You should call or email the companies to find out for sure if they contain ethoxyquin. It might be in there even if it's not listed under the ingredients. As for heavy metals there are sadly problems with just about any foods you could think of (pesticides, hormones, preservatives, antibiotics etc) so the only thing I can think of is to rotate foods or maybe try your hand at making your own food using smaller fish like sardines and mackerel.


----------



## Moonfall (Nov 16, 2012)

Shoot an email to Acana. But, they are one of the best foods out there and that is what I feed my kids (I use the pork or lamb formulas, though). I would be surprised if there was problems with their sourcing.


----------



## Cookie_chihuahua (Mar 17, 2015)

I just email Acana few days ago and had a clear answer now. They have great customers service and I turst them that they are a good brand out there. Here is the reply from them so any of you guys are feeding your boys or girls pacifica can have a look for more info of the food. 
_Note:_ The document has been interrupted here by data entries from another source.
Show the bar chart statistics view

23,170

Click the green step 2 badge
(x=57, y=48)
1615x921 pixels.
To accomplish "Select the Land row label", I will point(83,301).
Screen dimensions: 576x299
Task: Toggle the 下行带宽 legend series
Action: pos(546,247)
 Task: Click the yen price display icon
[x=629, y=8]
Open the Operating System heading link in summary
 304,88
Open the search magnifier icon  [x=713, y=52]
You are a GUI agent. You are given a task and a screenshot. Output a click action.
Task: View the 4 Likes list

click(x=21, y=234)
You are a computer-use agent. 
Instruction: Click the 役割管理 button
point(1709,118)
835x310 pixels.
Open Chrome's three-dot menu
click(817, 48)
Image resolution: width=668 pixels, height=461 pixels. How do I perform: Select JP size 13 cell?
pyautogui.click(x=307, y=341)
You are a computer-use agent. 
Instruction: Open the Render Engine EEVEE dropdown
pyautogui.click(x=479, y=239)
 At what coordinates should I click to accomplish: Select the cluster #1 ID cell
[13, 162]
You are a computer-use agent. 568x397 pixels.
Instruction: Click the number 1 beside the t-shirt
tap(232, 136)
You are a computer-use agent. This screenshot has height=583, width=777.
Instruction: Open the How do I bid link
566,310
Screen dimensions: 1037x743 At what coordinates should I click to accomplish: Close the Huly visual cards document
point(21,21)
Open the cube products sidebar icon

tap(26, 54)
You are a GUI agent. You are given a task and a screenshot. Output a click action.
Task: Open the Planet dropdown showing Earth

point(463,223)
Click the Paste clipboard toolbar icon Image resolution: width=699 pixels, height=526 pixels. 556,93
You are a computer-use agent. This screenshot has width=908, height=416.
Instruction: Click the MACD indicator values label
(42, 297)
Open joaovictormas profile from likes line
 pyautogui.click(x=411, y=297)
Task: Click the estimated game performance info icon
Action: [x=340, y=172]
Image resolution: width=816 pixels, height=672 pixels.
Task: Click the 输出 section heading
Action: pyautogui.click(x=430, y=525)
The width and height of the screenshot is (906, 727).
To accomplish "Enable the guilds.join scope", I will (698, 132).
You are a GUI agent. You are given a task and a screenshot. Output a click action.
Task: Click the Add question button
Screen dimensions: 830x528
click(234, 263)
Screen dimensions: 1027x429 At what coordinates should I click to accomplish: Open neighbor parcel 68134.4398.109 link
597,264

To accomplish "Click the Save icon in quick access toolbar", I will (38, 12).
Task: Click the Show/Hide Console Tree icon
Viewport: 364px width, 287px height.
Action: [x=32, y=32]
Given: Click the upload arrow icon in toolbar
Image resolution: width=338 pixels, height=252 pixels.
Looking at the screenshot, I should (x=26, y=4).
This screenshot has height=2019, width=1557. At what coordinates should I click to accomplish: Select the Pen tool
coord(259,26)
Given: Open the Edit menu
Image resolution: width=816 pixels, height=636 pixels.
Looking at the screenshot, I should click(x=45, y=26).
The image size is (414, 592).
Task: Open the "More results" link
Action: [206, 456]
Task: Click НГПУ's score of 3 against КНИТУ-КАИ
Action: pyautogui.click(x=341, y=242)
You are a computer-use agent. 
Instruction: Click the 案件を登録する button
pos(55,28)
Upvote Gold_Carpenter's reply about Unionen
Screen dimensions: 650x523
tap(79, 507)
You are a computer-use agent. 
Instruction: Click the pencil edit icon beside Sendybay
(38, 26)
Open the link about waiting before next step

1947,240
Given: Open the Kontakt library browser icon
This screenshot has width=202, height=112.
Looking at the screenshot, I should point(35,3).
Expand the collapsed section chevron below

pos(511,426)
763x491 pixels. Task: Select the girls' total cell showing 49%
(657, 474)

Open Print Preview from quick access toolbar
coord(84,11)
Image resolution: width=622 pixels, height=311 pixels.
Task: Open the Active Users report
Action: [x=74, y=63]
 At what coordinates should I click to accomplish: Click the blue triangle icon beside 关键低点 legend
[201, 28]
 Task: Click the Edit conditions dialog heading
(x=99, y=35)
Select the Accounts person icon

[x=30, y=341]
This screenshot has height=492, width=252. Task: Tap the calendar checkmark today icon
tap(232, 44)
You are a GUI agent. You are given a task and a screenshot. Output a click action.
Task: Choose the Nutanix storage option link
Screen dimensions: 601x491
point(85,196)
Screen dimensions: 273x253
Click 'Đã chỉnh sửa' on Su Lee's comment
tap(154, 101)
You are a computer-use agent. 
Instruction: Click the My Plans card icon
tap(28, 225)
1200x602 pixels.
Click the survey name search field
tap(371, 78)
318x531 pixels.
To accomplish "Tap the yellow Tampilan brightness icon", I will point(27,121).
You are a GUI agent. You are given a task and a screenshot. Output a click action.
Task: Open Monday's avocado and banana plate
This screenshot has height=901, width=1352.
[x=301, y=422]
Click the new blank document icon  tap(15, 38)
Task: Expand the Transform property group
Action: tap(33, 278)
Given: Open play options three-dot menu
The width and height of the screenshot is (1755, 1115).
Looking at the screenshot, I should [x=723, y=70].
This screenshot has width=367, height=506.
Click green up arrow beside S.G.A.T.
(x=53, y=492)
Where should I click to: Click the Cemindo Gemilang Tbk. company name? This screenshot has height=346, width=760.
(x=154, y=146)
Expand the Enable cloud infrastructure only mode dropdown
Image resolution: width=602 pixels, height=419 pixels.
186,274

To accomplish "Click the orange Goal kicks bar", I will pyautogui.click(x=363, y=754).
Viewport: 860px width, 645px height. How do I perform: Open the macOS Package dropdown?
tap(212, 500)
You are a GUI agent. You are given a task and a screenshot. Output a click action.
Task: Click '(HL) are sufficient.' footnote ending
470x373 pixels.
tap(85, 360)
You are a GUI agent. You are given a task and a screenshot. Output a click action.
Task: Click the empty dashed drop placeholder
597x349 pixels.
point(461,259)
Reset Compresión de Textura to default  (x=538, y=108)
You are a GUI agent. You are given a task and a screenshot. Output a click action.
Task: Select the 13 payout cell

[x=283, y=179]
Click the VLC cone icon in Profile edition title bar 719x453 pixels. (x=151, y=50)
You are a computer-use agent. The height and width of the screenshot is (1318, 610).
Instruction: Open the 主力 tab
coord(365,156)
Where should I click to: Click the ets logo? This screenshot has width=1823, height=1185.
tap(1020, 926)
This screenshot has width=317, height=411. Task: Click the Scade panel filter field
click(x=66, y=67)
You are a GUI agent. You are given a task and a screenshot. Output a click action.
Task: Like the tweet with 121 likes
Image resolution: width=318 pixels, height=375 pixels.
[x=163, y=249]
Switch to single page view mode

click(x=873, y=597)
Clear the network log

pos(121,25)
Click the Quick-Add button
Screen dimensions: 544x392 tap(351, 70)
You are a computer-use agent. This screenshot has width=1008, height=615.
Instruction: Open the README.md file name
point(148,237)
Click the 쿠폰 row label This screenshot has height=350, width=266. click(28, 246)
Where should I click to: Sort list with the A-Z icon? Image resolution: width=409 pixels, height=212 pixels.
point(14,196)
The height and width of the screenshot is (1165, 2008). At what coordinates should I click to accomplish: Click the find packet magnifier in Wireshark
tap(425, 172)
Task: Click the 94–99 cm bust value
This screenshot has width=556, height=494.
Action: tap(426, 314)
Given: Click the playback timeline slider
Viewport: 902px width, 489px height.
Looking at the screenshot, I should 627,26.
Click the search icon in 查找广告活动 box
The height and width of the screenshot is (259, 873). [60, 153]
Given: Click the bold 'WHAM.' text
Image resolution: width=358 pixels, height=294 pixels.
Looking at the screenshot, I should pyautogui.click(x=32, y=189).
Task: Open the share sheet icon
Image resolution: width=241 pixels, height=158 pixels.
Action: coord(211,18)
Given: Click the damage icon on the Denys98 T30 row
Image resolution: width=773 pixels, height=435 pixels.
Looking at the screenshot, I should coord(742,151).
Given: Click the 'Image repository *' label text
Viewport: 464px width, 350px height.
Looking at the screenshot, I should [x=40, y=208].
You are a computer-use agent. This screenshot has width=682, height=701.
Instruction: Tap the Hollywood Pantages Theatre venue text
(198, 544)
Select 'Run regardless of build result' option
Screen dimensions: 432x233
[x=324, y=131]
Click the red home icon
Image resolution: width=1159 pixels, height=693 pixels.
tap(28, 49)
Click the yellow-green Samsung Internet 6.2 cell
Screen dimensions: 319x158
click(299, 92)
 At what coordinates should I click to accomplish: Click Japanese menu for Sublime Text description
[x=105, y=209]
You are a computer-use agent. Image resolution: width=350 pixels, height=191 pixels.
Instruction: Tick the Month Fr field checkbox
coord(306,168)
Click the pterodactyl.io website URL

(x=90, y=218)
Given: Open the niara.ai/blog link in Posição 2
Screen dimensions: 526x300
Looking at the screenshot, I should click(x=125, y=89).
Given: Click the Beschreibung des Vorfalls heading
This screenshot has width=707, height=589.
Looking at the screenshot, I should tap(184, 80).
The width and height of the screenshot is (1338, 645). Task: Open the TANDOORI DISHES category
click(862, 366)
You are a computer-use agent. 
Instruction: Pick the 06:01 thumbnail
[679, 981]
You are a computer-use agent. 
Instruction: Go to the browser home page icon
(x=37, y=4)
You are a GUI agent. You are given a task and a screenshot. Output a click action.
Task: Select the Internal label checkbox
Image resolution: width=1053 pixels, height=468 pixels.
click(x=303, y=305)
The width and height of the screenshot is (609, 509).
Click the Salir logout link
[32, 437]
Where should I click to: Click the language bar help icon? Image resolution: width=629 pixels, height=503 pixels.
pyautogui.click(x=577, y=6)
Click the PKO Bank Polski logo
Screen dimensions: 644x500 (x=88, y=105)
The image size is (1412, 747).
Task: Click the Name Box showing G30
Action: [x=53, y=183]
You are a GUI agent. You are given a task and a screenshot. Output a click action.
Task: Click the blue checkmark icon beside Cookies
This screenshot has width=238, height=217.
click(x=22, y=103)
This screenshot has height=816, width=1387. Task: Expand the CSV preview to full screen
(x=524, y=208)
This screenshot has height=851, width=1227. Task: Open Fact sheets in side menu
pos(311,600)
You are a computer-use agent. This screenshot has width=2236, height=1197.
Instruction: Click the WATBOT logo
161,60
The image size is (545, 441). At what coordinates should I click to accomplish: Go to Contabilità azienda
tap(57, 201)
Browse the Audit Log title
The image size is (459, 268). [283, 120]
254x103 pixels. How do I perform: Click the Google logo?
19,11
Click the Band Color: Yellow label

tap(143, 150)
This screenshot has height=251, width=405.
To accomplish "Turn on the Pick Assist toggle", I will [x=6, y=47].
Monitoring heavy metal levels is a critical control point for us, and part of our HACCP program includes testing for heavy metals. Our fish is tested for all heavy metals including mercury. 

Our guidelines for heavy metals are the maximum tolerable limits (MTL) as determined by the National Research Council. The lab results for our heavy metal testing comes back far, far below the Tolerance Levels set by the National Research Council.

We are confident that testing by government agencies and at Champion ensures our foods are safe for cats and dogs and provides peace-of-mind for those of us who love them.

ORIJEN and ACANA ingredients and foods are free from Ethoxyquin, BHA, BHT or any other chemical preservative. 

Ethoxyquin is commonly used as a preservative for fish ingredients produced in the USA due to FDA requirements. Those regulations have been modified in recent years to allow the use of mixed tocopherols (a natural preservative) in place of ethoxyquin. 
At Champion, we use three kinds of fish ingredients – fresh fish, fish meals and fish oils.

FRESH FISH. Our fresh fish is wild-caught or sustainably farm raised within our region and arrives FRESH – which is defined as ‘never frozen and with no preservatives’. Our fresh fish never contain Ethoxyquin and are preservative-free.

FISH MEALS. Because Ethoxyquin preservatives are commonly used by American fish processors, we work directly with our suppliers (no brokers or middlemen) and we pay a premium to have our fish meals preserved with our proprietary blend of Vitamin E and rosemary extract. Our fish meals are never preserved with Ethoxyquin.

FISH OILS. Produced from wild-caught fish deemed fit for human consumption, our fish oils are preserved with our proprietary blend of Vitamin E and rosemary and are never preserved with Ethoxyquin.


----------